Dataset entries:

————

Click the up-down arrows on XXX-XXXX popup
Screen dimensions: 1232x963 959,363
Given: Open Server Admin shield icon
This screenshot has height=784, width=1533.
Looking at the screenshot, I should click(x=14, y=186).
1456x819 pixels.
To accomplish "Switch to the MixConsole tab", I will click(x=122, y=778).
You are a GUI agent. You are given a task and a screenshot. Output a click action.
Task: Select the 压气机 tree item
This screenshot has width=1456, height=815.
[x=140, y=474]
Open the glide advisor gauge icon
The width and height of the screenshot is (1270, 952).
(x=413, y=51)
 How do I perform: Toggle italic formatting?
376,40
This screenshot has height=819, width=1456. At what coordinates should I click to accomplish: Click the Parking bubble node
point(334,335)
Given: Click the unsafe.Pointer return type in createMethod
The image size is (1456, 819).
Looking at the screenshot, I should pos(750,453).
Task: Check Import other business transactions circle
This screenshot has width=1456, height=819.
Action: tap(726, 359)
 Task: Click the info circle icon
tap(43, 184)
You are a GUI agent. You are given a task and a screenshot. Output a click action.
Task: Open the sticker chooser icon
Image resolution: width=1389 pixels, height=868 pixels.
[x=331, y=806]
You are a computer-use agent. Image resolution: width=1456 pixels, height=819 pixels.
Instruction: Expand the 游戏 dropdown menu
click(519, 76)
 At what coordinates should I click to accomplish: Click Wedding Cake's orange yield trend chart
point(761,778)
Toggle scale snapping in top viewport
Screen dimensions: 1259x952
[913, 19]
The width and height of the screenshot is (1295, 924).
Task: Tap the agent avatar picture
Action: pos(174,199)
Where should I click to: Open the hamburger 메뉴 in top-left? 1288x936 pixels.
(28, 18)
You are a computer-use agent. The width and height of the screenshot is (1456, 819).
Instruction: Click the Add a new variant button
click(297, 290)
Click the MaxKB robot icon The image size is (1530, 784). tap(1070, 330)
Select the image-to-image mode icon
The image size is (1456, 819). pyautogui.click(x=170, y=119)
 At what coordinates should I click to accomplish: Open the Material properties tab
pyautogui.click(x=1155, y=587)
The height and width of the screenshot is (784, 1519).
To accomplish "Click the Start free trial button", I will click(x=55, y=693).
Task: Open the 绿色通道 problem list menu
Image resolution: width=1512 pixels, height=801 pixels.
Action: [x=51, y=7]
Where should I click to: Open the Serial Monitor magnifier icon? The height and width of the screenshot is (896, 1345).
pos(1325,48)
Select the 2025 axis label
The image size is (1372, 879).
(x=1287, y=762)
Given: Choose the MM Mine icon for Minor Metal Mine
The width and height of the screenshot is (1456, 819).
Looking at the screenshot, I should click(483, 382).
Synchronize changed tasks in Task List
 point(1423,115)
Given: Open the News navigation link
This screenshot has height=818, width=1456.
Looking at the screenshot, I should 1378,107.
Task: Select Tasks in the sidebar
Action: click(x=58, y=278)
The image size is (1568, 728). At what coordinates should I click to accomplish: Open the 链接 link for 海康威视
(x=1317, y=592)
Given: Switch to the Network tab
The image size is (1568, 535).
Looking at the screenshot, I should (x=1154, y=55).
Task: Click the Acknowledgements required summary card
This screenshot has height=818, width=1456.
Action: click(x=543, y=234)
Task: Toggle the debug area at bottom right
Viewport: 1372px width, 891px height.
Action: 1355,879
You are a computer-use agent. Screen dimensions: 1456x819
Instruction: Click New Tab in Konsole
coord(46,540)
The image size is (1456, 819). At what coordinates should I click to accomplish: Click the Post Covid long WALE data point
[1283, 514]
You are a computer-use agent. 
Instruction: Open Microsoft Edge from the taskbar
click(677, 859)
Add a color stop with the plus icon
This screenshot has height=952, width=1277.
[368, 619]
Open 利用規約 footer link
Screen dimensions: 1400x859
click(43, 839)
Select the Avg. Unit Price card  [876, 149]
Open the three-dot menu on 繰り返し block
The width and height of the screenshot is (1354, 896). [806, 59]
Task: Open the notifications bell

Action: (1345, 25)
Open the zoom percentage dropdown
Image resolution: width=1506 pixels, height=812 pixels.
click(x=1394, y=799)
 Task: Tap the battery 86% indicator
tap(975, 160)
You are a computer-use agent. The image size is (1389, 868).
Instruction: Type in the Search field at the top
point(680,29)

————

WORK INSTRUCTION - Set down exactly the lines of the data above, beginning with the line that has "This screenshot has height=819, width=1456." and ending with the line that has "Task: Open the sticker chooser icon", and no others.

ANSWER SECTION -
This screenshot has height=819, width=1456. At what coordinates should I click to accomplish: Click the Parking bubble node
point(334,335)
Given: Click the unsafe.Pointer return type in createMethod
The image size is (1456, 819).
Looking at the screenshot, I should pos(750,453).
Task: Check Import other business transactions circle
This screenshot has width=1456, height=819.
Action: tap(726, 359)
 Task: Click the info circle icon
tap(43, 184)
You are a GUI agent. You are given a task and a screenshot. Output a click action.
Task: Open the sticker chooser icon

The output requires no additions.